**Texto proporcionado:**
Pedí consejo a mi amiga Nina, que es una verdadera maestra en el arte de pensar en positivo. Recordé que tanto ella como un par de personas más me habían recomendado hace tiempo crear un tablero de visión. Se trata de buscar un corcho o una tabla e ir colocando fotos de cosas que deseamos, así como cosas por las que nos sentimos agradecidos. Se supone que funciona con la teoría de El Secreto: es decir, que de tanto ver las cosas que deseamos, acabamos atrayéndolas. Por supuesto, esto tiene que ir con una buena dosis de buena energía y pensamiento positivo. Básicamente, es una manera de engañar a la mente para que piense que ya tenemos todas esas cosas... y la energía de nuestra felicidad y nuestro agradecimiento hacen que se materialicen.

Por otro lado, me apunté a un proyecto que circula por internet, llamado 100 happy days (100happydays.com), a través del cual cada participante debe encontrar una sola cosa que le hace feliz cada día, durante 100 días seguidos. Después debe subir una foto representativa de dicha cosa a una red social de su elección: Facebook, Twitter, etc... Por lo visto, el 71% de las personas que han probado esto han fallado y la razón que da la mayoría es falta de tiempo. El proyecto está diseñado para que volvamos a acordarnos de ser felices, de encontrar tiempo para nosotros, de buscar algo bueno en cada día. Se trata, al fin y al cabo, de entender que la felicidad no es un premio que llega de la nada, ni una cuestión de suerte, sino una conquista. Y que esa conquista es diaria.


Lo curioso es que tanto este proyecto como el tablero de visión funcionan de manera muy silenciosa. Nuestra mente está ocupada en buscar el momento feliz del día o en mirar o añadir cosas al tablero. Por eso, no nos damos cuenta de que el plan está funcionando hasta que, un buen día, echamos un vistazo a nuestra vida y nos percatamos de que la conquista de esa felicidad ya ha ocurrido. Pero lo que más me llama la atención es la rapidez con la que ocurre el cambio. En mi caso, han sido días. No exagero. DÍAS: unos siete días desde el comienzo del proyecto 100 happy days y dos días - dos breves y rápidos días - desde que comencé el tablero de visión.

**Contenido de datos:**
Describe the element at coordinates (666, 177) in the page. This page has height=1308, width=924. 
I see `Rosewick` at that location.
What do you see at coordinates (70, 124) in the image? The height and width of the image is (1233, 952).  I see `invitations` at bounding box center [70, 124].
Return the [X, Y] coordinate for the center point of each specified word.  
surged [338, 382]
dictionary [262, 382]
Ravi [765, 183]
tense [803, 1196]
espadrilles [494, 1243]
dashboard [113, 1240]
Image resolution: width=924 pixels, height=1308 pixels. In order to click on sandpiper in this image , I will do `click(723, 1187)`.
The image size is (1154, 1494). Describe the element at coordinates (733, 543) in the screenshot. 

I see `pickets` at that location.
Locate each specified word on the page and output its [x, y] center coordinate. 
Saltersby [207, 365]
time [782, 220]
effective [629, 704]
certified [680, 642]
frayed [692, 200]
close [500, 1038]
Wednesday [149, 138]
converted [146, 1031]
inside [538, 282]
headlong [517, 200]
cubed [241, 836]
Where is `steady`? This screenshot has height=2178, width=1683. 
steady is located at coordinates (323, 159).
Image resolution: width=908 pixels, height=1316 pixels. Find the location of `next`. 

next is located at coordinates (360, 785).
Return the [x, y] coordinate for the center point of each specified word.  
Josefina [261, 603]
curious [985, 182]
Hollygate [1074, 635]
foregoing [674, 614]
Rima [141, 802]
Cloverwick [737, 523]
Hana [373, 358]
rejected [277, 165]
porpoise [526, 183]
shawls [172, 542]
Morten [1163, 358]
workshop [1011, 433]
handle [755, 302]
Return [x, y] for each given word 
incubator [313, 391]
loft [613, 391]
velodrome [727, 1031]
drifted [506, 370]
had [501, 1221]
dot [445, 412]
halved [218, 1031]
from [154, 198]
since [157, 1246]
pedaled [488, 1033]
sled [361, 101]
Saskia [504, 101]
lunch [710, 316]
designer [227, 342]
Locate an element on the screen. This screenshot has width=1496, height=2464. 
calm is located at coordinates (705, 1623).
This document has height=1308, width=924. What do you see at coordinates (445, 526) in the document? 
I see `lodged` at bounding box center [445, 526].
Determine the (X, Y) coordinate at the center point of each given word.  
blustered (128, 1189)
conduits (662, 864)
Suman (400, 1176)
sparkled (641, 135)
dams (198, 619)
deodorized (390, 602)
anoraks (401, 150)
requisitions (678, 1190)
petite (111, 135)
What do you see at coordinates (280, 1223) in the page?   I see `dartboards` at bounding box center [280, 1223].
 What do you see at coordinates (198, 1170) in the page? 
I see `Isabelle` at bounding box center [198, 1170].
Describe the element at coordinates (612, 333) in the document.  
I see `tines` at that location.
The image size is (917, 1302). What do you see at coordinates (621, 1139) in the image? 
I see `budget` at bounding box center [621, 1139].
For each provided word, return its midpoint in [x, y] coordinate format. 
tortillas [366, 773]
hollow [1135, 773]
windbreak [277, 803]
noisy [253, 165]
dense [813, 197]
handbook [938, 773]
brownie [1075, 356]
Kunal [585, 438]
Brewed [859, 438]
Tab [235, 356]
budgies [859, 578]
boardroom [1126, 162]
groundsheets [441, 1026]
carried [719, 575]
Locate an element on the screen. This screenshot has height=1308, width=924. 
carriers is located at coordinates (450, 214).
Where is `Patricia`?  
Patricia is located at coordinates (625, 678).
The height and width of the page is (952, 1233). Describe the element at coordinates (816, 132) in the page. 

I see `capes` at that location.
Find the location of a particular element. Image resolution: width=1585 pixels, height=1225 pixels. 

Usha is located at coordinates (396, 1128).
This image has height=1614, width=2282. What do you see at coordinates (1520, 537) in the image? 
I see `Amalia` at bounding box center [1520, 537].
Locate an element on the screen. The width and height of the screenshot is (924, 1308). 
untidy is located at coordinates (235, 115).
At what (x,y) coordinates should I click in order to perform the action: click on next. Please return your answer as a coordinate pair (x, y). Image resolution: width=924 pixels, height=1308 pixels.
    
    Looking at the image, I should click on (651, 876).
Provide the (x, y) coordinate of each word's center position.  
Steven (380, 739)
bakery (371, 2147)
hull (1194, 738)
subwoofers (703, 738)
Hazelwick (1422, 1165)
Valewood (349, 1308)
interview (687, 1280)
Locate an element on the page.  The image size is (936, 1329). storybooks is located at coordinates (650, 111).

**Consigna A:** Según el texto sobre el tablero de visión y el proyecto 100 happy days, ¿qué porcentaje de las personas que han probado el proyecto ha fallado?
**Consigna B:** Copia literalmente el fragmento del texto sobre el tablero de visión que va desde "Por otro lado, me" hasta "conquista es diaria.".
**Consigna C:** Continúa el texto sobre el tablero de visión y el proyecto 100 happy days a partir de su última oración.

**Respuesta del ejercicio A:** El 71%.

**Respuesta del ejercicio B:**
Por otro lado, me apunté a un proyecto que circula por internet, llamado 100 happy days (100happydays.com), a través del cual cada participante debe encontrar una sola cosa que le hace feliz cada día, durante 100 días seguidos. Después debe subir una foto representativa de dicha cosa a una red social de su elección: Facebook, Twitter, etc... Por lo visto, el 71% de las personas que han probado esto han fallado y la razón que da la mayoría es falta de tiempo. El proyecto está diseñado para que volvamos a acordarnos de ser felices, de encontrar tiempo para nosotros, de buscar algo bueno en cada día. Se trata, al fin y al cabo, de entender que la felicidad no es un premio que llega de la nada, ni una cuestión de suerte, sino una conquista. Y que esa conquista es diaria.

**Respuesta del ejercicio C:**
Mi vida se está moviendo y están empezando nuevas historias: en mi hogar, en el teatro, en el trabajo y en mi vida personal. Yo misma me pregunto si realmente es posible que sea tan fácil. ¿Es posible que un cambio de actitud haga que todo cambie de color de esta manera tan drástica? Mañanas felices, ojos que brillan, energía infinita, humor excelente, eficiencia máxima en el trabajo, un casting perfecto, una historia de amor que comienza... ¿es realmente posible que mi mente tenga tantísimo poder?

Evidentemente, pienso que la base de esta conquista es un trabajo que viene de atrás. Todo el trabajo que he hecho en estos años me ha traído hasta aquí. Es posible que, aunque hubiese sabido que este cambio de mentalidad lo cambiaría todo, no habría podido realizarlo hasta ahora, porque todo ese bagaje es absolutamente necesario para conseguirlo.

En cualquier caso, en estos momentos no tengo ni idea de a dónde me llevarán todos mis nuevos caminos. Pero por primera vez (y quizás éste es otro de los secretos de esta magia) no me importa en absoluto. Sólo sé que hace unos días me desperté sintiendo una felicidad que hacía mucho que no experimentaba y, por primera vez en mi vida, comprendí de verdad - no a nivel cerebral, sino desde lo más profundo de mi ser - que eso es lo único que importa. Esta felicidad, este momento, la realidad de este presente.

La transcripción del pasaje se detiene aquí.